* 記事 *
______________________________

福岡市が事業主体となる雑餉隈駅付近高架化事業

▲雑餉隈駅仮駅舎

 福岡市が事業主体となる区間は、同市博多区南八幡町から西春町を結ぶ約1.86kmの区間で、雑餉隈駅がほぼ中間地点に当たる。雑餉隈駅付近には現在、7カ所の踏切があるが、ほぼ毎朝夕、踏切による交通渋滞が発生。福岡市の調査によれば、井尻7号踏切では220m(南福岡方面)、雑餉隈5号踏切では370m(御笠川方面)におよぶ車列が続いているほか、ほかの踏切でも100mを超える渋滞が多発している。渋滞以外にも、踏切による死亡事故も発生しており、踏切の存在は、まちの発展・活性化の阻害要因となっている。

 用地取得などの後、2015年度に高架化工事に着手。20年度の高架化完了を目指し、工事の進捗率は約69%(市負担額ベース)と順調にきている。この区間では、現線路をいったん仮線に切り替えた後、高架化する仮線方式(延長620m)と、現線路のうえに高架橋を建設する直上方式(延長1.24km)の2つの方式での建設が計画されている。

清水建設JV、鹿島建設JVが1、2工区を担当

 事業区間は、1工区事業起点~雑餉隈1号踏切(延長約1,030m)、2工区雑餉隈1号踏切~事業終点(延長約820m)の2つの工区に分割されており、2工区の西鉄バス雑餉隈営業所付近には新駅建設が予定されている。施工は、1工区を清水・安藤ハザマ・松本JVが、2工区を鹿島・大林・西鉄グリーン土木JVが担当している。1工区では、仮線路での電車運行が17年3月に開始。18年1月からは仮駅舎の利用が開始されている。2工区では、線路直上部分の高架化工事が始まっており、高架橋のコンクリート柱やスラブの建設が進められているほか、新駅の基礎杭工事がほぼ完了している。

「鉄道の安全運行」を第一に

 2工区現場を担当する、後藤賢史・鹿島・大林・西鉄グリーン土木共同企業体所長は、「営業している電車の直上、近接での仕事になる。鉄道の安全運行が第一だ」と話す。

______________________________

* 作業の指示 *
A. 雑餉隈駅付近の高架化の記事で、踏切がまちの発展・活性化をさまたげているとされるのはなぜですか。1〜3文で説明してください。
B. 雑餉隈駅付近の高架化の記事を、最後の文のあとから書き進めてください。
ここから先の行は、記事とは関係のない別の資料です。

* データの中身 *
______________________________

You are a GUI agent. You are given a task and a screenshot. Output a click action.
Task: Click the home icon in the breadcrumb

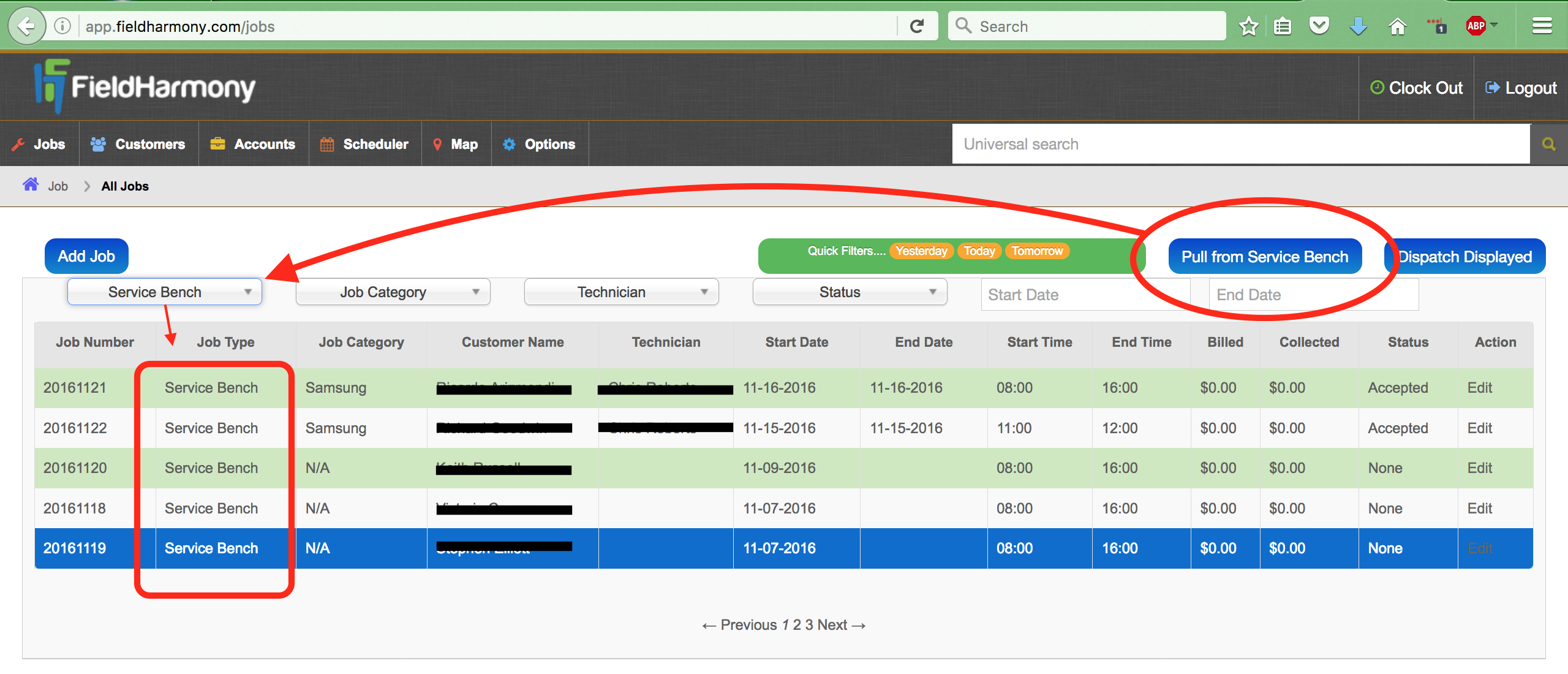pos(31,184)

______________________________

* 解答 *
A. 雑餉隈駅付近の7カ所の踏切のせいで、ほぼ毎朝夕に交通渋滞が起きているからです。井尻7号踏切では220m、雑餉隈5号踏切では370mの車列が続き、ほかの踏切でも100mを超える渋滞が多く起きています。そのうえ、踏切での死亡事故も起きています。

B.
 鹿島建設には、東京の本社に工種ごとの専門チームがあり、今回の高架化のような複雑な工程を含む工事の場合、専門スタッフからアドバイスなどを受けながら、工事を進めている。

直上施工の救世主?ハーフプレキャスト工法

▲ハーフプレキャスト部材設置作業の様子
 (写真は西鉄提供)

 安全運行の確保のため、2工区では、28躯体中、17躯体(延長317m)について、「ハーフプレキャスト工法」を採用。ハーフプレキャスト工法とは、工場などであらかじめ製造されたコンクリート部材を使用し、現場で組み立て、設置を行う工法。営業線直上の施工など「時間的な制約がある場所での施工」に効果を発揮する。同JVは、5月に初弾工事に着手し、同月、設置を完了している。

 ハーフプレキャスト工法は、直上での施工に「打ってつけ」だといえる工法だが、直上方式のすべての区間に適用できるわけではない。現場の施工条件、たとえば、踏切を挟んだ区間など、構造物の荷重条件が異なる箇所には不向き。従来工法の現場でのコンクリート打ちで行っている。

 この点、「ヤードが狭い現場では有効な工法だが、全部が全部使える工法ではない。道路が鉄道と交差する部分では、スパンが長くなるため、構造物の荷重条件が変わる。こういうところにはハーフプレキャストは使えない」(藤丸正博・西鉄鉄道事業本部施設部雑餉隈連立工事事務所土木係長)と指摘する。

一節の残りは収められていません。